Mr Bartley Jones Q.C. pointed out that, although the relevant appeal is that of the Defendant, in practice what would be (and has been) pursued is a lead appeal selected, from among many raising the same point, according to the relevant rules. In those circumstances, he submitted, much would depend, as regards the progress of the matter generally, on the Revenue’s position and conduct. That is true, although the Defendant, having taken advantage of the scheme which appears to have been devised by Grant Thornton, cannot properly dissociate itself from the conduct of that firm in launching the various appeals and in dealing with the Revenue as regards the conduct of the appeals generally, and the selection and conduct of the lead appeal in particular. On that basis, and bearing in mind the effect of the appeal in suspending liability to pay, it seems to me that Judge Tetlow’s comment quoted by Waller LJ, that
“the defendant is entitled to have a determination of the tax issue within a reasonable time. That has not happened and the prospect of it happening now does not look good”

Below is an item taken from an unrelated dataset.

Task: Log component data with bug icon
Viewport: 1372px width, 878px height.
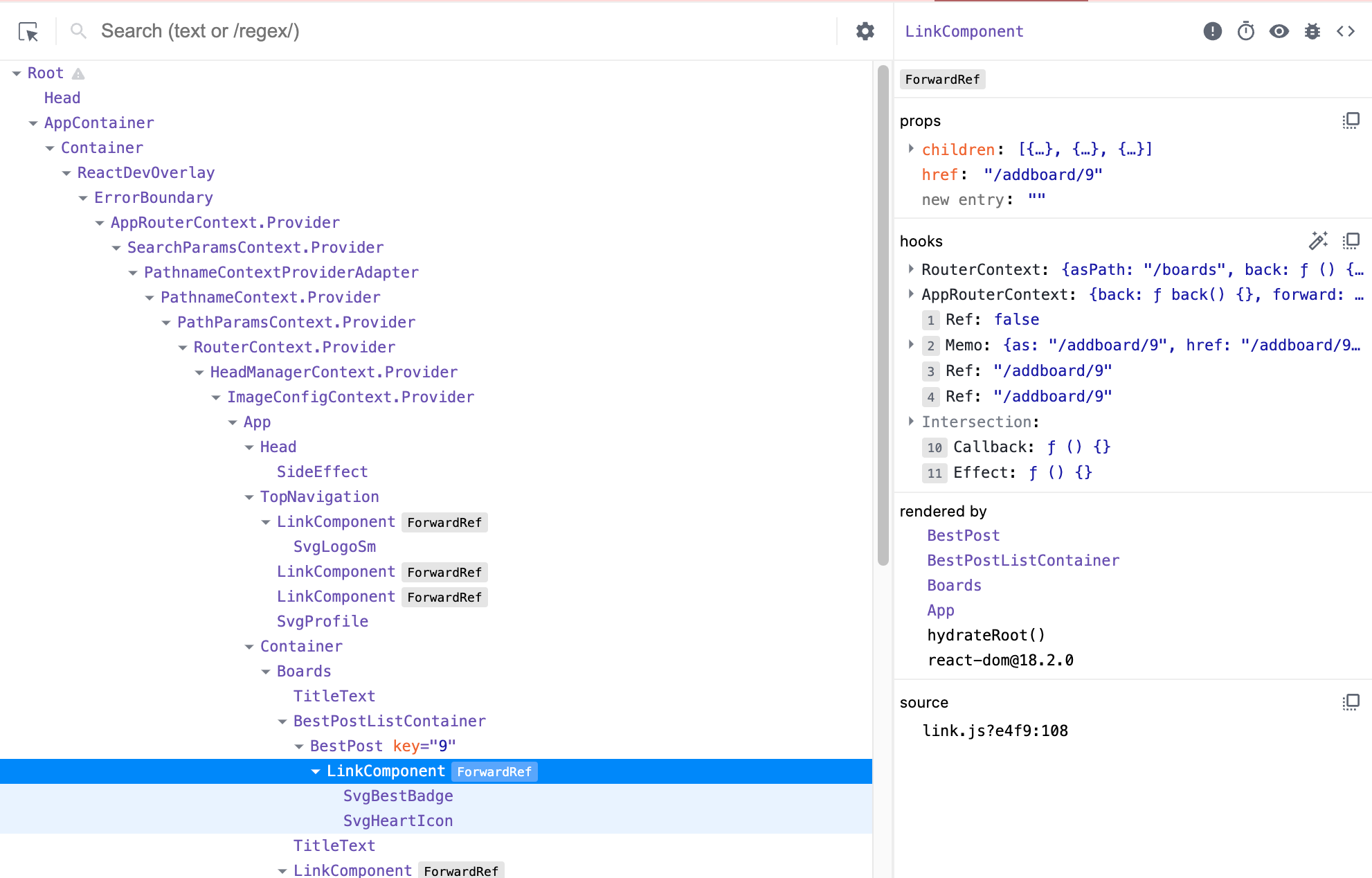Action: (1312, 31)
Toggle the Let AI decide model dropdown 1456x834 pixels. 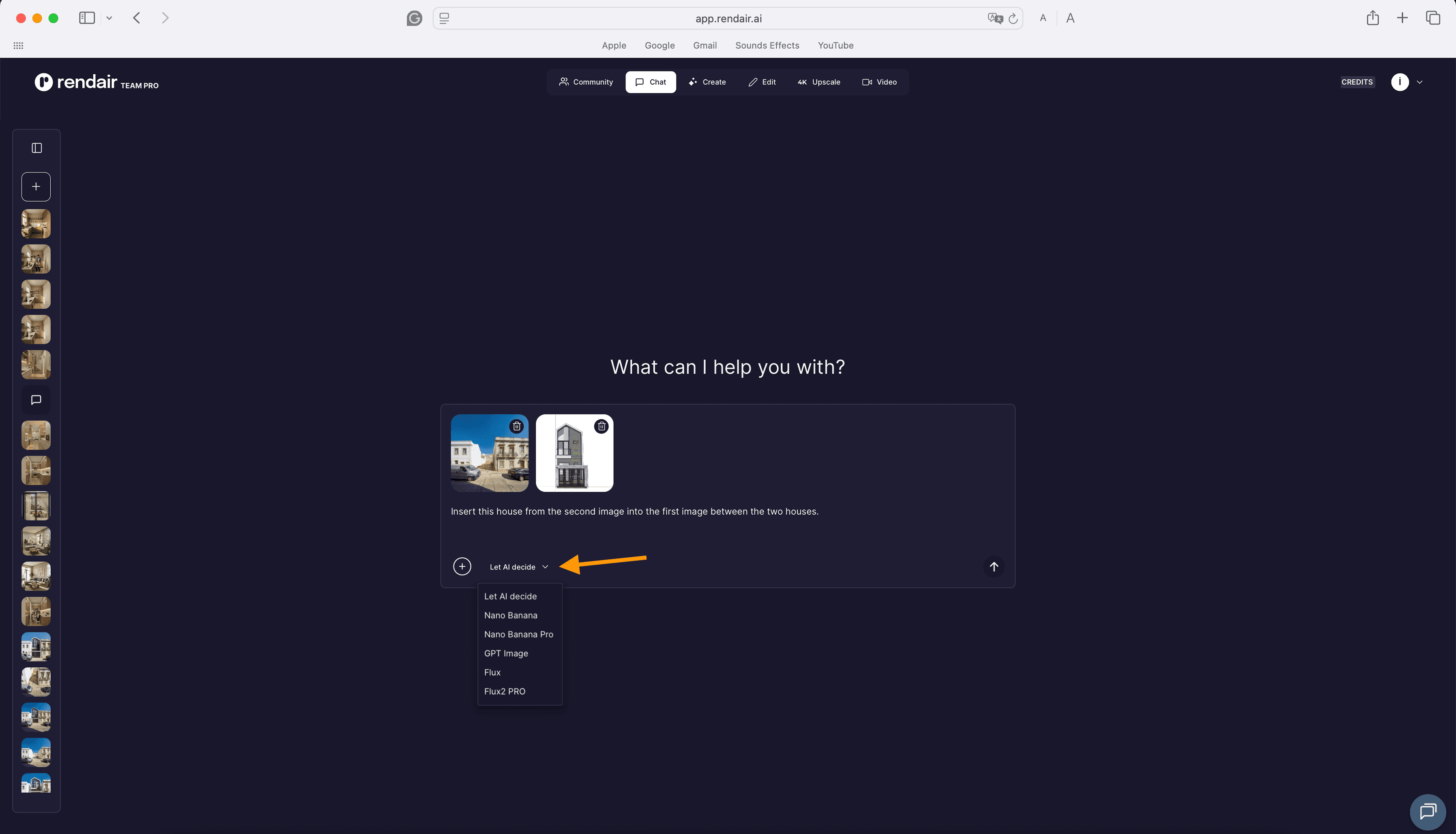pos(519,567)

does not seem altogether apposite.
I agree with Waller LJ that the Revenue did, albeit belatedly, apply for relief against sanctions under CPR rule 3.9 by its application notice of 6 October 2004. The evidence, relevant though limited, set out in Part C of that notice was supplemented by the letter dated 24 January 2005 pursuant to the District Judge’s direction. The case was argued before District Judge Gaunt by reference to rule 3.9, though of course also by reference to section 117A(5) which is a crucial part of the context in relation to which the court had to exercise its discretion. Despite the rather absolute terms in which the case was originally put to Judge Tetlow, it is also clear that the argument before him proceeded at least in part by reference to rule 3.9. Accordingly, despite Mr Bartley Jones’ cogent submissions about the history of the case and the appeal, it does not seem to me that, when Mr Henderson Q.C. for the Revenue accepted that the court did have jurisdiction to make a striking out order, and to argue instead that it had not been proper to exercise it in the present case, or alternatively that it had not been proper to refuse reinstatement by way of relief against the sanction, he was adopting a position which had not been put to the courts below.
For those reasons, and more generally for those set out in the judgment of Waller LJ, I would allow the appeal and order that the claim be reinstated, by way of relief under rule 3.9.